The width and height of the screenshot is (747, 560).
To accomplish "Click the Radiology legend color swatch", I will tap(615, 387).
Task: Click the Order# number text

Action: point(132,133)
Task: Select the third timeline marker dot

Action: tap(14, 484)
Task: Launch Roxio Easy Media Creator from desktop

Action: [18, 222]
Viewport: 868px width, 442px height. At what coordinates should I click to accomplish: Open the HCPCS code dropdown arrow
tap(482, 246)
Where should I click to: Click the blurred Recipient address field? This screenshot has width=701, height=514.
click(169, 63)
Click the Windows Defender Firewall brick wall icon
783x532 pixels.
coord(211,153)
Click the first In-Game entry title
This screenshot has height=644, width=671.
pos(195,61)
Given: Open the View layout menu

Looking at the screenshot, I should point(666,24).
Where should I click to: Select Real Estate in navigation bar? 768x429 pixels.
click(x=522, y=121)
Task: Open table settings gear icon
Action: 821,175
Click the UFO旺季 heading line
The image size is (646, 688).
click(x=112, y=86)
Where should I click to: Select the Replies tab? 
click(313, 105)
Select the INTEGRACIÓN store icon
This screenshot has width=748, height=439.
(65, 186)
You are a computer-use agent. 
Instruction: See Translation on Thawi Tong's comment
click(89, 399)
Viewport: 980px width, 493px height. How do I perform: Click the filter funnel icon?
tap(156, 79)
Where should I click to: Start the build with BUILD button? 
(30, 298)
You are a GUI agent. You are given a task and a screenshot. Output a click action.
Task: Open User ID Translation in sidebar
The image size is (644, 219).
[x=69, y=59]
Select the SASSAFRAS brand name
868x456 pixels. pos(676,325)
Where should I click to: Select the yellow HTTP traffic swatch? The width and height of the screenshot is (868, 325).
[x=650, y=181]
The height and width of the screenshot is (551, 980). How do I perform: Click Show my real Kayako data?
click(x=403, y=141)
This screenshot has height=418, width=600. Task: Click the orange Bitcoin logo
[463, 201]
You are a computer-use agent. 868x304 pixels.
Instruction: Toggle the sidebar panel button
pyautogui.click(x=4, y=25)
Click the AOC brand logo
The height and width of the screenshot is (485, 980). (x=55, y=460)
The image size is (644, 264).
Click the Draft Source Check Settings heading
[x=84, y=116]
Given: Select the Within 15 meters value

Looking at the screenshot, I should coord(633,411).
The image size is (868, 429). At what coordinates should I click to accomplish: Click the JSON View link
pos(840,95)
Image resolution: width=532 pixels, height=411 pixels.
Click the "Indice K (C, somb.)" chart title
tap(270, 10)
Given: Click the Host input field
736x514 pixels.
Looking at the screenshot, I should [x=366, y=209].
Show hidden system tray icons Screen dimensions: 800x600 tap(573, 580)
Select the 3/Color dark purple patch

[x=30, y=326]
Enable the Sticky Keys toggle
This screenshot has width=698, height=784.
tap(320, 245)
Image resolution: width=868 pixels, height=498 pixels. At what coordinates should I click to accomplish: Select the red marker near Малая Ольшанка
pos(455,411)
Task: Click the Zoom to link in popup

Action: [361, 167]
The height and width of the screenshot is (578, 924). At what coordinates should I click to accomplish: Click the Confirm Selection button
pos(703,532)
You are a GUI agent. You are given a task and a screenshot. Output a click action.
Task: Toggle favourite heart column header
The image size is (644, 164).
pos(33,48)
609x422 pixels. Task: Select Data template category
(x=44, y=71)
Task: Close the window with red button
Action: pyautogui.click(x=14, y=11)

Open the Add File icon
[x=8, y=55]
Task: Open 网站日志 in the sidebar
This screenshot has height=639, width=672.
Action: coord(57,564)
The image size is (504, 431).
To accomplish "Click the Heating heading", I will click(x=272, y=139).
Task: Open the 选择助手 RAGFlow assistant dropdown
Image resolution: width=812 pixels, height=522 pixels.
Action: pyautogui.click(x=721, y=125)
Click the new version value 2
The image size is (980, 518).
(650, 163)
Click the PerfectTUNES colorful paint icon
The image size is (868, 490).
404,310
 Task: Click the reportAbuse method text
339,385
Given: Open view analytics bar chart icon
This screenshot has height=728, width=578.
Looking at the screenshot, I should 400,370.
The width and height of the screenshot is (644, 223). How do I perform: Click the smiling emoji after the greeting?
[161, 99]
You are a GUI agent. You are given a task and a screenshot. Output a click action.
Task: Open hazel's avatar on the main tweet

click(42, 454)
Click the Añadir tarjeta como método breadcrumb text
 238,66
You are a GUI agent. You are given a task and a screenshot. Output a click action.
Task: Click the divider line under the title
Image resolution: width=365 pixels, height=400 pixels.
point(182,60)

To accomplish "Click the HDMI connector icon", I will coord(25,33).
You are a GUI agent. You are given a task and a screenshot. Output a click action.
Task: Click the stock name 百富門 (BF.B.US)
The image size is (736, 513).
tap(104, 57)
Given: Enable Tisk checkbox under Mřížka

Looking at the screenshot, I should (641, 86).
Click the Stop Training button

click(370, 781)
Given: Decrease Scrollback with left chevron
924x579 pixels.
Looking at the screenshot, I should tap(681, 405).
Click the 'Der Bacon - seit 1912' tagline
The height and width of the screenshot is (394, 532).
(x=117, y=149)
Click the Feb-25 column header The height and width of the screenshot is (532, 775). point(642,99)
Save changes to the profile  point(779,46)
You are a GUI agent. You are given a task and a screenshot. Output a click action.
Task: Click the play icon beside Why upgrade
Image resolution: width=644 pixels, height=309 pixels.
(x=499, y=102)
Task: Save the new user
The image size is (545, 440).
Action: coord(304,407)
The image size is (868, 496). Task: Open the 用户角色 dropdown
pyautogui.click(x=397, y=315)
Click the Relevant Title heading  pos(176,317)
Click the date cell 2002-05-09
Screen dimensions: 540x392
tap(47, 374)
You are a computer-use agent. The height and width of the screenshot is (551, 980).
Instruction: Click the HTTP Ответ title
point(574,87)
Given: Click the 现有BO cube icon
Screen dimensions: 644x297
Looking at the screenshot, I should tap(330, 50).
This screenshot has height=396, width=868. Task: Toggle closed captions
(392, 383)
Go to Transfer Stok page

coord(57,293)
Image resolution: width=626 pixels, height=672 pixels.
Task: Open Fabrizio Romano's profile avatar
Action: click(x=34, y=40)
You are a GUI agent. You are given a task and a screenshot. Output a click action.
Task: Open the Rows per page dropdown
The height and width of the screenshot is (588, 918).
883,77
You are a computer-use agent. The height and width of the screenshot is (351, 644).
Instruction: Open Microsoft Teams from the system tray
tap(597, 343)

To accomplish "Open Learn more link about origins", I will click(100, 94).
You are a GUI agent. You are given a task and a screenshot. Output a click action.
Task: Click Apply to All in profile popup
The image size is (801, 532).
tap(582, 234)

++++++++

WHAT THIS TASK INVOLVES -
Lines of the material that contain the word "header" are to be gathered.

RESPONSE TO THE EXERCISE -
Task: Toggle favourite heart column header
Click the Feb-25 column header The height and width of the screenshot is (532, 775). point(642,99)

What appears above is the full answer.